§ **Short task 1**:
Answer these questions about the seaborn plotting text:
(a) In a box plot, what does the line inside the box represent?
(b) By default, what do bar plots show for each group, and what confidence level do their error bars use?
(c) Which FacetGrid method helps layer multiple plots onto the same grid?
§ **Short task 2**:
Copy everything in the seaborn plotting text from "Help on method" down to "data in kwargs.".

§ **Text section**:
· · · · · · ·
Box plots summarize the distribution with quartiles:

Code

sns.catplot(
    data=penguins.to_pandas(),
    x="species",
    y="body_mass_g",
    hue="sex",
    kind="box"
)

Reading a box plot

Box: Middle 50% of data (25th to 75th percentile) Line in box: Median (50th percentile) Whiskers: Extend to 1.5x the box width Diamonds: Outliers beyond the whiskers

Violin plots combine a box plot with a KDE, showing the full distribution shape:

Code

sns.catplot(
    data=penguins.to_pandas(),
    x="species",
    y="body_mass_g",
    hue="sex",
    kind="violin"
)

Showing Summaries: Bar and Point Plots

By default, bar plots show the mean of each group with error bars (95% CI by default):

Code

sns.catplot(
    data=penguins.to_pandas(),
    x="species",
    y="body_mass_g",
    hue="sex",
    kind="bar"
)

We can change this by passing in a different estimator either as a string that seaborn understands, or a custom function

Code

sns.catplot(
    data=penguins.to_pandas(),
    x="species",
    y="body_mass_g",
    hue="sex",
    kind="bar",
    estimator="median" # <- using the median
)

Point plots are similar but use points and lines, which can be better for comparing groups within categories:

Code

sns.catplot(
    data=penguins.to_pandas(),
    x="sex",
    y="body_mass_g",
    hue="species",
    kind="point",
    estimator="min", # <- using the minimum
    errorbar=None,  # <- no uncertainty calculations
)

Layering Plots

Show all data when you can

Remember our first statistical principle: aggregation Bar and point plots show only the summary statistic and uncertainty. They don’t tell you much about the actual range and shape (distribution) of the data.

To help layer multiple plots onto the same FacetGrid you can use the .map_dataframe() method that the FacetGrid has:

Code

grid = sns.catplot(
    data=penguins.to_pandas(),
    x="species",
    y="body_mass_g",
    hue="sex",
    kind="bar",
)

# Saving the output of catplot (FacetGrid) to a variable
# makes it easy to get help on its *method*
help(grid.map_dataframe)

Help on method map_dataframe in module seaborn.axisgrid:

map_dataframe(func, *args, **kwargs) method of seaborn.axisgrid.FacetGrid instance
    Like ``.map`` but passes args as strings and inserts data in kwargs.
· · · · · · ·
§ **Data records**:

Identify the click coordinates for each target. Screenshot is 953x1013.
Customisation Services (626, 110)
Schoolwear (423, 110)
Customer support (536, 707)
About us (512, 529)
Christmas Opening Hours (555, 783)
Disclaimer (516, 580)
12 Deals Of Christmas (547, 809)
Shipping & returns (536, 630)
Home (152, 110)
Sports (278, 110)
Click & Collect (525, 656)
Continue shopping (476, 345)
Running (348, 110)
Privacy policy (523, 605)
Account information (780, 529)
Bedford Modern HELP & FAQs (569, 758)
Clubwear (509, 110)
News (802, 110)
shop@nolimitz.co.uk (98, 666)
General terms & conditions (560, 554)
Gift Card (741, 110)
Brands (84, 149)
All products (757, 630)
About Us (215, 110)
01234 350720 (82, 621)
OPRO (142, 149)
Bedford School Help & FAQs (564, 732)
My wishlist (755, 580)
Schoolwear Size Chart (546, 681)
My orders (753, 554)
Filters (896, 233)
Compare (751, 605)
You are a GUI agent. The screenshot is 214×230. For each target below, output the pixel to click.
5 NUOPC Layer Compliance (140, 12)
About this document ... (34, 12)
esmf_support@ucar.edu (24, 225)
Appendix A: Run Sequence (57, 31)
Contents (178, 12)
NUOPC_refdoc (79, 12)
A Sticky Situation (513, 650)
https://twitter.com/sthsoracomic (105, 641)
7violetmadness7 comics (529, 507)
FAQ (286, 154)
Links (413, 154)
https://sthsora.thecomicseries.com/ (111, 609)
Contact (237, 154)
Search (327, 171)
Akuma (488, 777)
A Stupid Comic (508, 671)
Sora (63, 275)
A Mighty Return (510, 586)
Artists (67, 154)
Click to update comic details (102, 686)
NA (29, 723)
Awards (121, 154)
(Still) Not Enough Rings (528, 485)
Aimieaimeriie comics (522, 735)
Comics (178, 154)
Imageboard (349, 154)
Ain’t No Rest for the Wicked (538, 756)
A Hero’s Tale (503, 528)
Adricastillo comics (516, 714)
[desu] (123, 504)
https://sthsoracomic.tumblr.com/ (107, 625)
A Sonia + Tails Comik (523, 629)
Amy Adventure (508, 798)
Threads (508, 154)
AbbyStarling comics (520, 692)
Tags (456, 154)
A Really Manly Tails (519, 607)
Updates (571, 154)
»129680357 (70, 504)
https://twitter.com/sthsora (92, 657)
· · · · · · ·
§ **Written reply 1**:
(a) The median (50th percentile).
(b) The mean of each group, with 95% CI error bars.
(c) The .map_dataframe() method.

§ **Written reply 2**:
Help on method map_dataframe in module seaborn.axisgrid:

map_dataframe(func, *args, **kwargs) method of seaborn.axisgrid.FacetGrid instance
    Like ``.map`` but passes args as strings and inserts data in kwargs.